Она криво усмехнулась своим мыслям. Они были путаные, появились неожиданно и исчезли бесследно.

Пришла Шурочка, уже в шубе и шапке, нескладная и в одежде. Они вышли в стылую северную ночь, пахнущую снегом, под сине-темное небо, освещаемое иногда сиреневыми сполохами северного сияния. Пошли по улице, по сугробам, которые как бы заглядывали в окна первых этажей своими гребешками. Снег под фонарями синий, казалось, он и отдает синим, безнадежно скучным скрипом.

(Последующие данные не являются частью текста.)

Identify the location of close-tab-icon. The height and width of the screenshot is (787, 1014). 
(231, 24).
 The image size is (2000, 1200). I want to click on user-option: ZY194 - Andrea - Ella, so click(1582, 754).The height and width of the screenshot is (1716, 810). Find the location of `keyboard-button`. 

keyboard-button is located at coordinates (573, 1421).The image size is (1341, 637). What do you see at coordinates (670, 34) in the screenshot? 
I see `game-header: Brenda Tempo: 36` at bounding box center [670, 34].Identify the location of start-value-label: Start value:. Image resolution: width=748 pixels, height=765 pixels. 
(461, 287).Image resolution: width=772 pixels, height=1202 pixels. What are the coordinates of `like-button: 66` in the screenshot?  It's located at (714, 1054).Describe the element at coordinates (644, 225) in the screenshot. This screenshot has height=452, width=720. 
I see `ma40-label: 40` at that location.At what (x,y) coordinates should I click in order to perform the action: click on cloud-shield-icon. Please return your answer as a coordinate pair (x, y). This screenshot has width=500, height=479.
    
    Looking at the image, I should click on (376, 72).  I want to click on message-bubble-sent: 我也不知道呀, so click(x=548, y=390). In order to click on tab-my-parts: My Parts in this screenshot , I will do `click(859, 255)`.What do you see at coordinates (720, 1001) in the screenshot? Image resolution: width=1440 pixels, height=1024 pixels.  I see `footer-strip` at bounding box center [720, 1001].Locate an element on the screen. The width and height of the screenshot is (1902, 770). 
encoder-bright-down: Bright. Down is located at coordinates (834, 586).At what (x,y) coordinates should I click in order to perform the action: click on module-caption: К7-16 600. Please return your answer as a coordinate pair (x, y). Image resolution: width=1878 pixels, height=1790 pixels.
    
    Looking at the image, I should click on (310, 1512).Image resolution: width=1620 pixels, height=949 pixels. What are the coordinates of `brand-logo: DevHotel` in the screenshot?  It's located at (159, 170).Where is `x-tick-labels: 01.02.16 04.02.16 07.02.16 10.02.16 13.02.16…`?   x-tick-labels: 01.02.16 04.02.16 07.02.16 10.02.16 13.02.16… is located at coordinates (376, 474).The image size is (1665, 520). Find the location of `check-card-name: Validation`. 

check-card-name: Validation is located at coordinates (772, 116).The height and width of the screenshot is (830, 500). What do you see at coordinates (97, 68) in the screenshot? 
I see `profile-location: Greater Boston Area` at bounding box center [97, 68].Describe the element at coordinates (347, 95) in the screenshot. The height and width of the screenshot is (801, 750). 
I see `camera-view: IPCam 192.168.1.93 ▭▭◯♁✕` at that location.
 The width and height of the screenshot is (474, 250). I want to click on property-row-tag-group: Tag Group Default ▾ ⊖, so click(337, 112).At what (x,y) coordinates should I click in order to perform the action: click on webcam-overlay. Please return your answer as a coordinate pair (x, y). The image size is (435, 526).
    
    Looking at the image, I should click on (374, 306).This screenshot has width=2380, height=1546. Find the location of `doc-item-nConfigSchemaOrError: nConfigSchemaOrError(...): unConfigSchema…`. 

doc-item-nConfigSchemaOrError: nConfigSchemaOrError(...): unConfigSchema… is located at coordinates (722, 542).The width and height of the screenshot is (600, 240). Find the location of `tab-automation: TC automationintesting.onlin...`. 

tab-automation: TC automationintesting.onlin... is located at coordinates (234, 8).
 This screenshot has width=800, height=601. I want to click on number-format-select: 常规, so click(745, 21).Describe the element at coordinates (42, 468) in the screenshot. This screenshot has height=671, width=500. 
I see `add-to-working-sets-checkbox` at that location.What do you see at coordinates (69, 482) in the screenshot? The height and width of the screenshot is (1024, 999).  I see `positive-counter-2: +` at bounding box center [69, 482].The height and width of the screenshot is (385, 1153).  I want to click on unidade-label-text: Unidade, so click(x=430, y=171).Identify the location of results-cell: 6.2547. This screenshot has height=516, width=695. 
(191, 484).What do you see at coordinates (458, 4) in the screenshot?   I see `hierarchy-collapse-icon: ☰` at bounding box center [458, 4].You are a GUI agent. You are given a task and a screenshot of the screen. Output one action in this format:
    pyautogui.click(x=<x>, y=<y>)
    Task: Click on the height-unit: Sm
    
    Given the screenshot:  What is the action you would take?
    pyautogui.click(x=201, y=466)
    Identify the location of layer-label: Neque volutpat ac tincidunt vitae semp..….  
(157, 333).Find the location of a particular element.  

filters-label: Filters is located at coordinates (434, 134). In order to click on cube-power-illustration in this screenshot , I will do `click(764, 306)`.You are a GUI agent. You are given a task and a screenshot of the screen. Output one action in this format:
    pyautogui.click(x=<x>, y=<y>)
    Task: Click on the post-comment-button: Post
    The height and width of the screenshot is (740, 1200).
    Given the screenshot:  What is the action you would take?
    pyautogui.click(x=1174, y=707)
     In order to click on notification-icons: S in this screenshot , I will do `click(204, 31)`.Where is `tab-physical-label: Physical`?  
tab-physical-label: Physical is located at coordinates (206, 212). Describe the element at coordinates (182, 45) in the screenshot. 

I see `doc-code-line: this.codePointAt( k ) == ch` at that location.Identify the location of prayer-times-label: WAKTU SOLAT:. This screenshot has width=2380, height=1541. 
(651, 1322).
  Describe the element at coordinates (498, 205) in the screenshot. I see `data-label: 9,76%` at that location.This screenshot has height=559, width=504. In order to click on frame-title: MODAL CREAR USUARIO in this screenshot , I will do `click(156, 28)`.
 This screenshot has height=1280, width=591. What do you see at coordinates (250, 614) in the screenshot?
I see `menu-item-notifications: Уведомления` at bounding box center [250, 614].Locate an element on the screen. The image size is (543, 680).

Ледяной ветер, прорываясь сквозь кордоны пятиэтажных домов, обжигал лицо и сбивал дыхание, застывал стеклянными шариками в ноздрях. Только в пространстве заснеженных далей тундры, видных в простреле улицы, ощущалась некая мужественная крепость, еще не опошленный романтизм сурового мира, где цена жизни дорога, а сама жизнь — ранима и уязвима.